━━ Extracted data

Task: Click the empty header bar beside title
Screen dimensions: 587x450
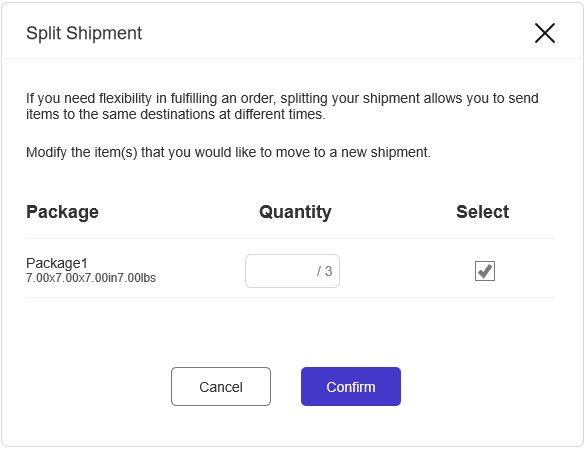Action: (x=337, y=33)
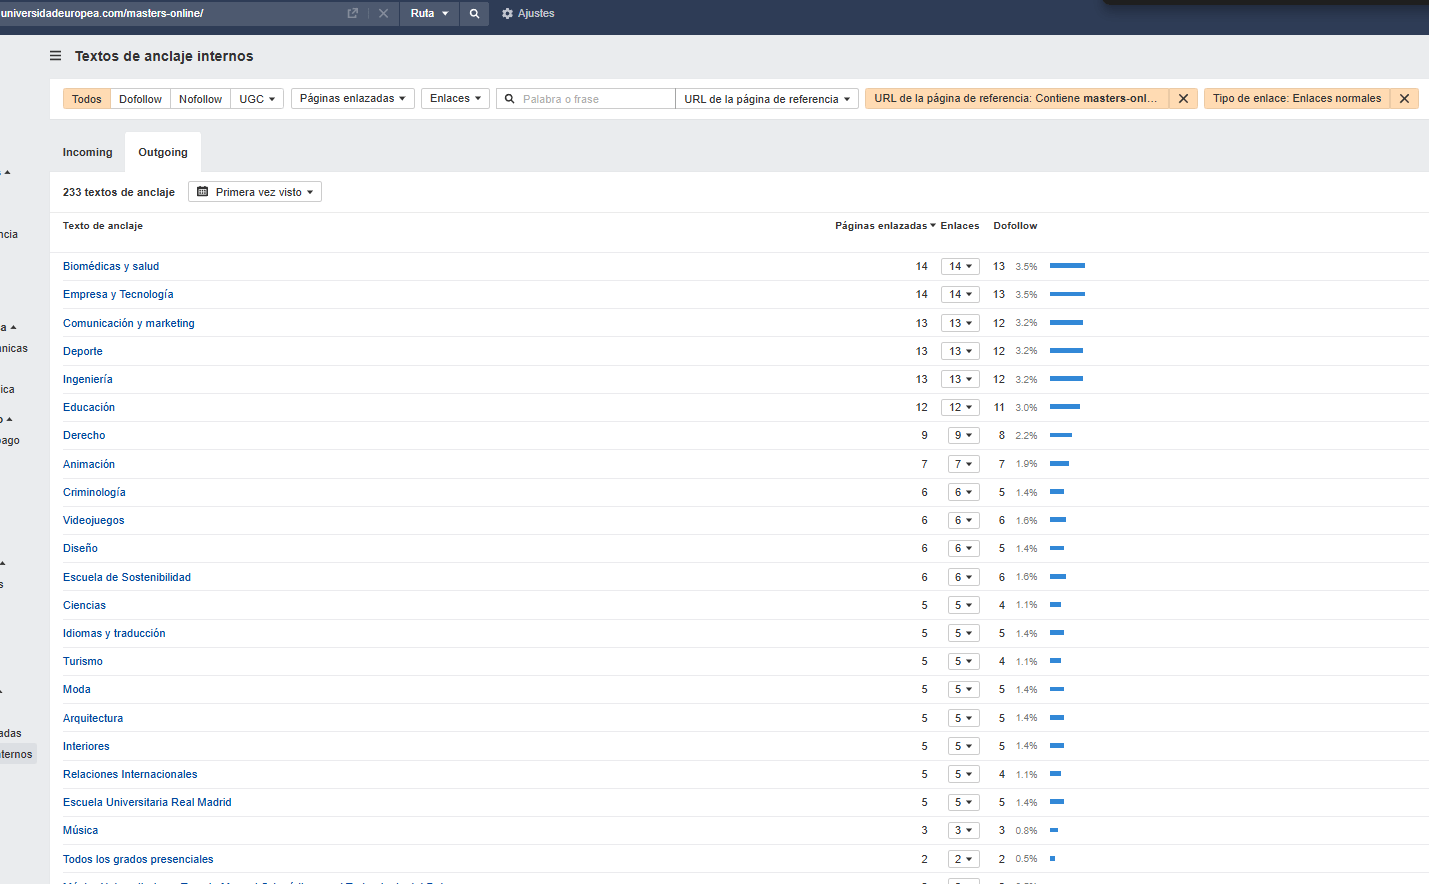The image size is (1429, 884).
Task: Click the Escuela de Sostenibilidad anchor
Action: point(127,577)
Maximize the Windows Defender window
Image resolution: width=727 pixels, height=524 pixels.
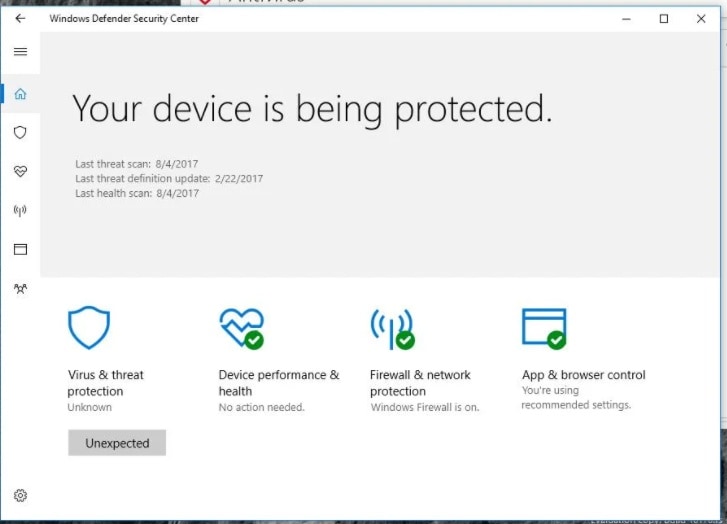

━━━━

[Exercise requirements] Once the pictures are dropped, set down everything else in the records exactly.

[Solution for this problem]
Task: Click the empty header bar beside title
Screen dimensions: 587x450
Action: (x=337, y=33)
The image size is (1429, 884).
Task: Click the Escuela de Sostenibilidad anchor
Action: point(127,577)
Maximize the Windows Defender window
Image resolution: width=727 pixels, height=524 pixels.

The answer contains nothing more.